U.S. news network CBS has broadcast an interview with Egypt’s military dictator President Abdel Fattah el-Sisi despite a request by the Egyptian government not to air the show.
During the station’s flagship “60 Minutes” current affairs show, el-Sisi told host Scott Pelly that Egypt was militarily cooperating with Israel in the Sinai region, whilst denying the detention of thousands of political prisoners.
Prior to the broadcasting of the interview on Sunday, CBS said the information shared by el-Sisi was “not the kind of news his government wanted broadcast”.
The network said: “The 60 Minutes team was contacted by the Egyptian ambassador shortly after and told the interview could not be aired”.
However, they did not mention which part of the president’s comments the Egyptian government objected to.
Under Sisi, Egypt has been cooperating with Israel in the demilitarised desert peninsula region of Sinai, as part of a US-brokered 1979 peace treaty between the two countries, but where Egyptian forces now operate freely.
Publicly acknowledging this controversial “cooperation” with Israel can be a sensitive and damaging issue in Egypt.
When the CBS presenter asked whether the cooperation was the closest that Egypt has had with Israel, Sisi replied: “That is correct. The Air Force sometimes needs to cross to the Israeli side. And that’s why we have a wide range of coordination with the Israelis.”
Last year, the Egyptian army denied media reports that it was working alongside Israel in the Sinai region against ISIS fighters.

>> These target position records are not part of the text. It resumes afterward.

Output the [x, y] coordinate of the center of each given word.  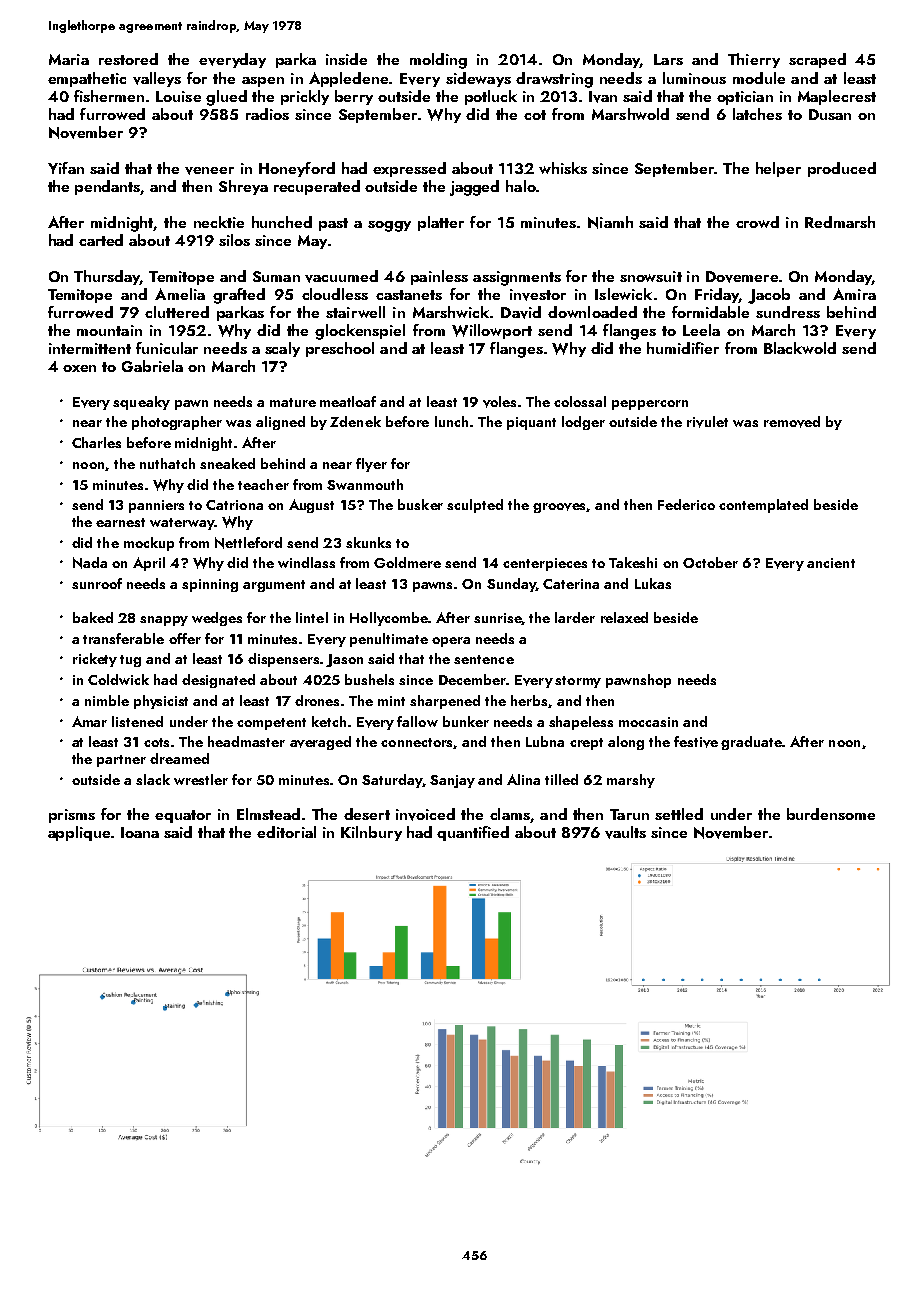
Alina [523, 779]
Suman [276, 276]
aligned [280, 423]
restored [128, 59]
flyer [371, 465]
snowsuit [651, 276]
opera [451, 642]
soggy [389, 226]
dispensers [284, 660]
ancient [831, 563]
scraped [817, 60]
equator [183, 816]
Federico [686, 504]
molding [438, 61]
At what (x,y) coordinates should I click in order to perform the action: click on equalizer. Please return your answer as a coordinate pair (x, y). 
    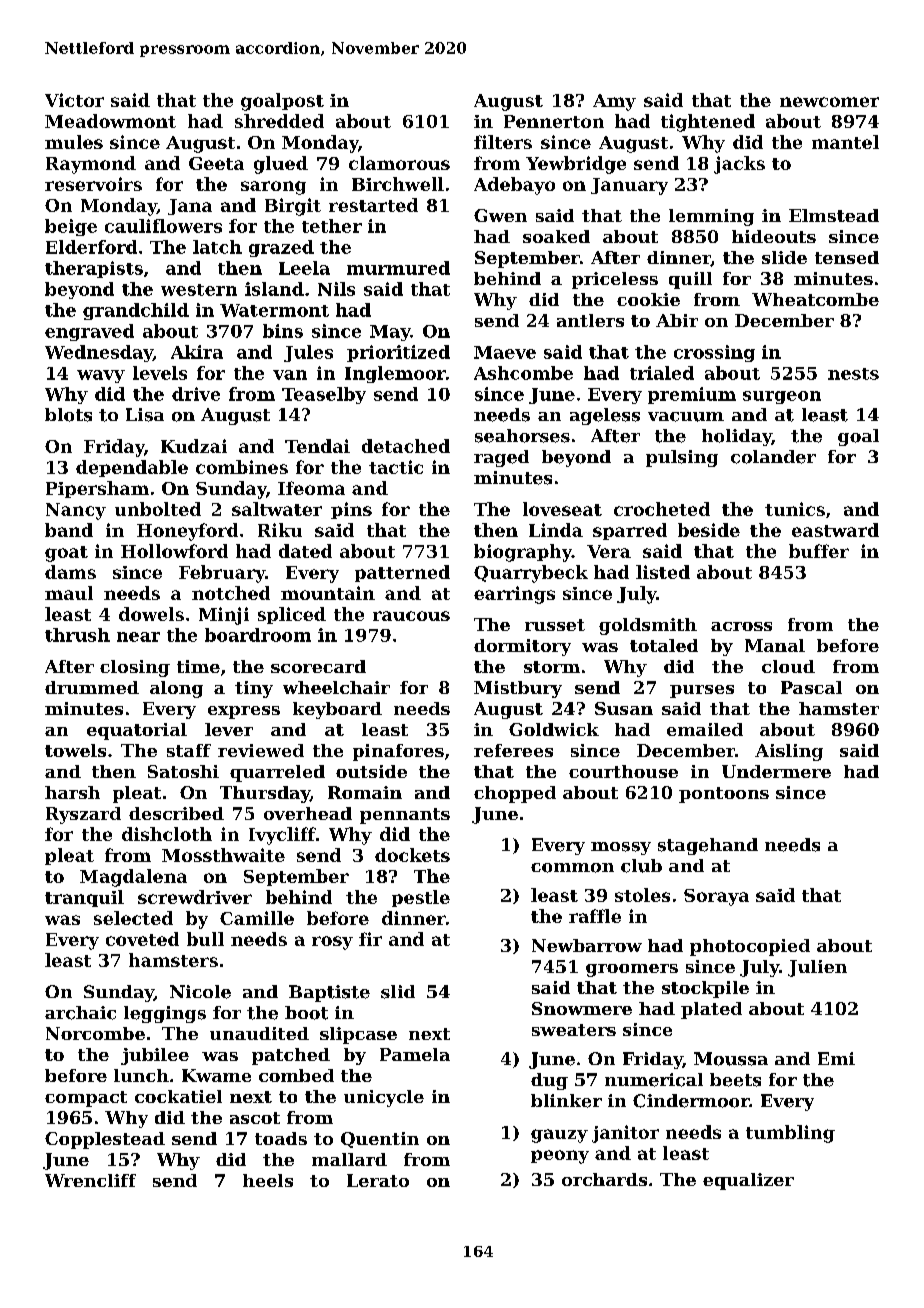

When Pelly went on to ask why Egypt had not managed to defeat “the estimated 1,000 terrorists” after receiving $1bn in U.S. military aid, el-Sisi responded by saying, “Why hasn’t the U.S. eliminated the terrorists in Afghanistan after 17 years and spending a trillion dollars?”
Egypt’s military dictator was also questioned about the massacre of more than 1,000 Muslim Brotherhood supporters in Rabaa al-Adawiya Square in 2013 while he was defence minister, and whether he gave that order.
El-Sisi told Pelly: “Are you closely following the situation in Egypt?
“From where do you get your information?
“There were thousands of armed people in the sit-in for more than 40 days.
“We tried every peaceful means to disperse them.”
Citing a report by the Human Rights Watch (HRW), the CBS anchor then asked whether armoured personnel carriers, bulldozers, ground forces, snipers, police and army personnel attacking the protest encampment was “necessary”.
El-Sisi replied by dismissing HRW as a reliable source of information.
He said: “There were police personnel and they were trying to open peaceful corridors for the people to go safely to their homes.”
El-Sisi also denied reports from international human rights group who have estimated that Egypt has imprisoned up to 60,000 political prisoners.
Sweating from his forehead, el-Sisi said: “I don’t know where they got that figure. I said there are no political prisoners in Egypt.
“Whenever there is a minority trying to impose their extremist ideology we have to intervene regardless of their numbers.”
The mass incarceration of political activists, scholars and journalists is part of the wider crackdown on dissent, which includes tighter restrictions of the media, placing draconian policies on human rights groups and undoing the freedoms attained by the 2011 uprising against Egypt’s former dictator, Hosni Mubarak.